Revenue up, gross margins up.

BTW:
Who cares about "Quadro, Tesla and GTX750TI"? Either you include the whole discrete gpu market or nothing.

Fact is nVidia's GPU business is on a new record course. Fact is also that the overall discrete shipment is down from last year. And nVidia did this without increasing their market share.

So they are selling more and more GPUs to gamers instead of OEMs. Their Quadro, Tesla and vGPU business is getting stronger and stronger.

People still underestimate nVidia.
 

blackened23

Diamond Member
Jul 26, 2011
8,548
2
0
I think the answer lies somewhere in between. dGPUs aren't dying tomorrow, but I also don't think dGPUs will be around 15 years from now.

As things are it is still a profitable industry. As such, if there is demand, NV and AMD will see fit to create them.

And when there isn't demand, NV and AMD have hedged their bets to expand beyond dGPUs. NV is big on the mobile market with a focus on performance per watt; they sell a ton of mobile dGPUs and use their same technology in tegra/quadro. The same R+D dollars spent on Maxwell is also spent on Tegra/Quadro/Tesla, their entire product stack.

While AMD has hedged their bets on Windows portables with their APUs. I still feel AMD needs a breakthrough in performance per watt to better compete with intel, CPU performance IS important for mobile form factors and OEMs have made this abundantly clear. Be that as it may.....this is AMD's to expand past dGPUs once it becomes unsustainable. Which isn't anytime soon.

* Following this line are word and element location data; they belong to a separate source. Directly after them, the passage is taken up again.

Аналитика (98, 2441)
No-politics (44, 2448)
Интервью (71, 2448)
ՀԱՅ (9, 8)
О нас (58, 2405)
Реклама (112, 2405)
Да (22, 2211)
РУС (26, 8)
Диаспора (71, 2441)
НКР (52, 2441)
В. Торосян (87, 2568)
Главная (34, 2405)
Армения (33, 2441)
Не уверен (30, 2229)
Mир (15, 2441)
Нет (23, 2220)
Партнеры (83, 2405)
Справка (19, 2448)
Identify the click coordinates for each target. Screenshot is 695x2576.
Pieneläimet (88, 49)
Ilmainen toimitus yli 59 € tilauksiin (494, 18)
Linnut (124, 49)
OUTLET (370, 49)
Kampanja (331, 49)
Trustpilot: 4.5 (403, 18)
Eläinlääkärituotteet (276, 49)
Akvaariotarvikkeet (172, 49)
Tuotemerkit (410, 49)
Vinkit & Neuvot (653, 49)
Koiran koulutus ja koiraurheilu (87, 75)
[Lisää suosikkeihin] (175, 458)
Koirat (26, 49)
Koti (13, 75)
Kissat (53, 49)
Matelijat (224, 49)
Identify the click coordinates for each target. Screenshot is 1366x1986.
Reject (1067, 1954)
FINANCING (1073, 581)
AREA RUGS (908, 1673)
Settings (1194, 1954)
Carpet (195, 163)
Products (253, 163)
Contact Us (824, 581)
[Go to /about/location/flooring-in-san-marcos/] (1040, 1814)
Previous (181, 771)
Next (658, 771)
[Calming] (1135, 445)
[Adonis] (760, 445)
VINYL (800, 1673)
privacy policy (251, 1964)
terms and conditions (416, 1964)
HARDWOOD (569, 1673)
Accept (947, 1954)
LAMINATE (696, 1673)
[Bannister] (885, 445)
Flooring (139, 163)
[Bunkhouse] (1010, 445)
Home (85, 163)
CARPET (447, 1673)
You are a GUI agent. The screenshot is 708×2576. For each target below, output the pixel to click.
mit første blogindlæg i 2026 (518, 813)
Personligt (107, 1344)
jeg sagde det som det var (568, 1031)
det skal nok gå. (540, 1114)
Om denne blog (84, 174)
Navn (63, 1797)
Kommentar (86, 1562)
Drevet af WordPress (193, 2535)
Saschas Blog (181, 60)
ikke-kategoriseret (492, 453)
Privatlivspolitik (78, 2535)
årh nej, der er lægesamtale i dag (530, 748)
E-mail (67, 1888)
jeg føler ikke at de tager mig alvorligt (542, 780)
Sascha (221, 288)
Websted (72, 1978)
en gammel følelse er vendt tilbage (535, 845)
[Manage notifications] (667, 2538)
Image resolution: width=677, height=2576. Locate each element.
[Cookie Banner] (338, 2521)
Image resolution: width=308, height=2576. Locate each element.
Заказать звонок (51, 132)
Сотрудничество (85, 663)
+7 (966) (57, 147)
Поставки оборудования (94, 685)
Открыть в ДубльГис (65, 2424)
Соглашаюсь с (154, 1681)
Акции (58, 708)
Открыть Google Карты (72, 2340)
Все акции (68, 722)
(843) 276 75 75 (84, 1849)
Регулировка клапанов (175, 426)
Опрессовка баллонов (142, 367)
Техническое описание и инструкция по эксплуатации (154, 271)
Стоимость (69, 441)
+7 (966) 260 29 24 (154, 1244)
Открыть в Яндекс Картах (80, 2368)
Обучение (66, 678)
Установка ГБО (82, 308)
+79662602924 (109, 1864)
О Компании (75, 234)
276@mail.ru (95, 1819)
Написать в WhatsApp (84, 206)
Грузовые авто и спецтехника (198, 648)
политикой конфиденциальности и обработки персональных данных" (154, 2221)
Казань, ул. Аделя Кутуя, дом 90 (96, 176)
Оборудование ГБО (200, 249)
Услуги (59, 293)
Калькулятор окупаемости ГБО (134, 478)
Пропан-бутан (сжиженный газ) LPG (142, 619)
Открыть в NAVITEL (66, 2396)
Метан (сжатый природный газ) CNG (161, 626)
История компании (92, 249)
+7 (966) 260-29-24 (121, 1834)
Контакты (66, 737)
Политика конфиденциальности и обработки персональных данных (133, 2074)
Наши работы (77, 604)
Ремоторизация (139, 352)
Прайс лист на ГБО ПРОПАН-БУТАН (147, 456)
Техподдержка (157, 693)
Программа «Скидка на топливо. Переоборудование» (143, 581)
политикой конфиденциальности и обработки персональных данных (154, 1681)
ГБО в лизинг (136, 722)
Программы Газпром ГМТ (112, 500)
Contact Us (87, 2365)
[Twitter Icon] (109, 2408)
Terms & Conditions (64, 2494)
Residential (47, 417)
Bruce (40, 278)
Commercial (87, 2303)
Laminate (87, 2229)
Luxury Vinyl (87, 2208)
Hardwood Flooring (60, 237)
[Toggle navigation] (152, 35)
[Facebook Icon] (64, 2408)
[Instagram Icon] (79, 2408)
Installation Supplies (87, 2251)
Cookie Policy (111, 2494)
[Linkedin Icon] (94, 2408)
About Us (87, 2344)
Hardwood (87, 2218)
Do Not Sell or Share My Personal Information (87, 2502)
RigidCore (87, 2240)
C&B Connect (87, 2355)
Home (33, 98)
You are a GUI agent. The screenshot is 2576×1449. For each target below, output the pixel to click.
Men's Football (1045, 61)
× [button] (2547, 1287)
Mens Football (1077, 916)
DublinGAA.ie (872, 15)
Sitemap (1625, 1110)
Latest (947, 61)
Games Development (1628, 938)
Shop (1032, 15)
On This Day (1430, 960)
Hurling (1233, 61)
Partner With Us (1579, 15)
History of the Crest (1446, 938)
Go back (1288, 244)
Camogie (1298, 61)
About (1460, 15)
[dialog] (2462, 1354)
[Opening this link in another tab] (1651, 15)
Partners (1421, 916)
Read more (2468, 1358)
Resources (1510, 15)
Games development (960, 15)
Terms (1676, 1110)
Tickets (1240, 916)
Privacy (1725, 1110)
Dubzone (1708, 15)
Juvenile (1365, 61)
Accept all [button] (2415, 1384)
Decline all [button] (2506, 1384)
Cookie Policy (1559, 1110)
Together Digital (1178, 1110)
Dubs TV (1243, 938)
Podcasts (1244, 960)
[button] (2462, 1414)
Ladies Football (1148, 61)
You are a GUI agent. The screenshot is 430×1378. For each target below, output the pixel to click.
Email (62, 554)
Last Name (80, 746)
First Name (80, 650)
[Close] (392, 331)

Regardless, like I said, answer is somewhere in the middle. Last forever? Probably not. Dying tomorrow? Heck no. I see people in this thread talking like dGPUs will disappear 6 months from now. Not the case.
 

AtenRa

Lifer
Feb 2, 2009
14,003
3,361
136
Both AMD and NVIDIA can sell APUs (x86/ARM) to substitute the entry level dGPU volume decline. Since both of them use the same architecture from bottom to highest GPGPU cards, then there is no problem even if we only have $200 and up dGPUs in desktop.